The random mutagenesis of the beta-lactamase sequence, shows diminishing scores with increasing mutation numbers. The decrease in scores is sigmoidal and falls below the threshold of positive prediciton after about 50 mutations. Initially the model however tolerates up to 20 mutations before the score starts to decrease.

## Experimental results

### Key Finding - GAIA enables Functionality Transfer

To assert the in silico evolution capabilities of GAIA in a real world application, we set out to reprogram the E. coli beta-glucuronidase to beta-galactosidase activity.
We initiallly evaluated the in silico evolution by performing equilibration molecular dynamics simulations on the wildtype GUS and the GUS variant suggested by Matsumura et al. matsumura2001vitro to determine the effect of the introduced mutations on the protein fold. As no significant change in protein fold was observable we proceeded by liberately defining three mutative fragments on the GUS sequence, displayed in table 1. The limitation of mutagenesis to defined sequence regions was required to ensure the cloneability of the resulting constructs in the wet lab.

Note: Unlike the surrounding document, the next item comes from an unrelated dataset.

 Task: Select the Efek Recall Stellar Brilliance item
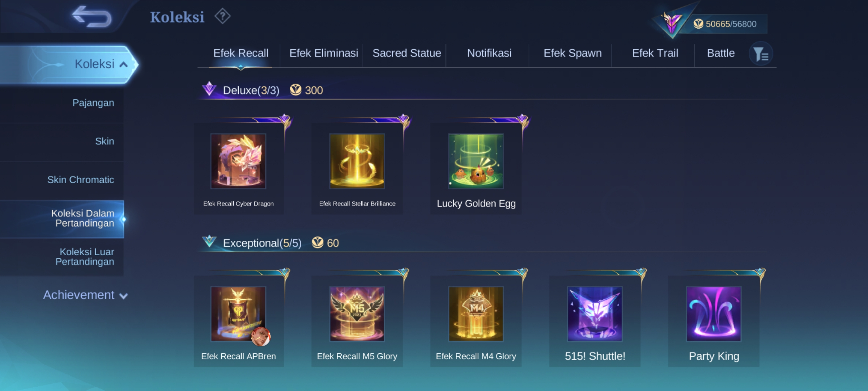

Table 1: Defined sequence patches open for mutagenesis. The three defined sequence patches for the functionality transfer in beta glucuronidase. Fragments were determined after equilibration MD simulations and structure assertion in pyMOL.

Fragment Positions Constant Residue
A 351-371 G362
B 506-512 None
C 548-568 G559
Subsequently we ran GAIA on the determined fragments, with the objective to maximize the term for Galactosidase activity for up to 1000 generations. The mutation rate was thereby limited to 9 amino acid substituions per generation and reduced by one mutation every 300 generations.

After cloning the activity of the variants was determined in in vitro assays. We thereby identified a GAIA predicted beta-glucuronidase variant carrying a single amino-acid (T509L) mutation with a beta-galactosidase activity comparable to the wild type.
Figure 5: Comparison Between the Wildtype Proteins and GUS_T509L
Our assay demonstrated that the wildtype GUS shows no catlytic activity on a GAL substrate. The mutant predicted by GAIA however, exhibits extraordinary enzymatic activity on the GAL substrate. While the $k_{cat}$ is lower compared to the wild type beta galactosidase the estimated $K_M$ is approx. two-fold higher.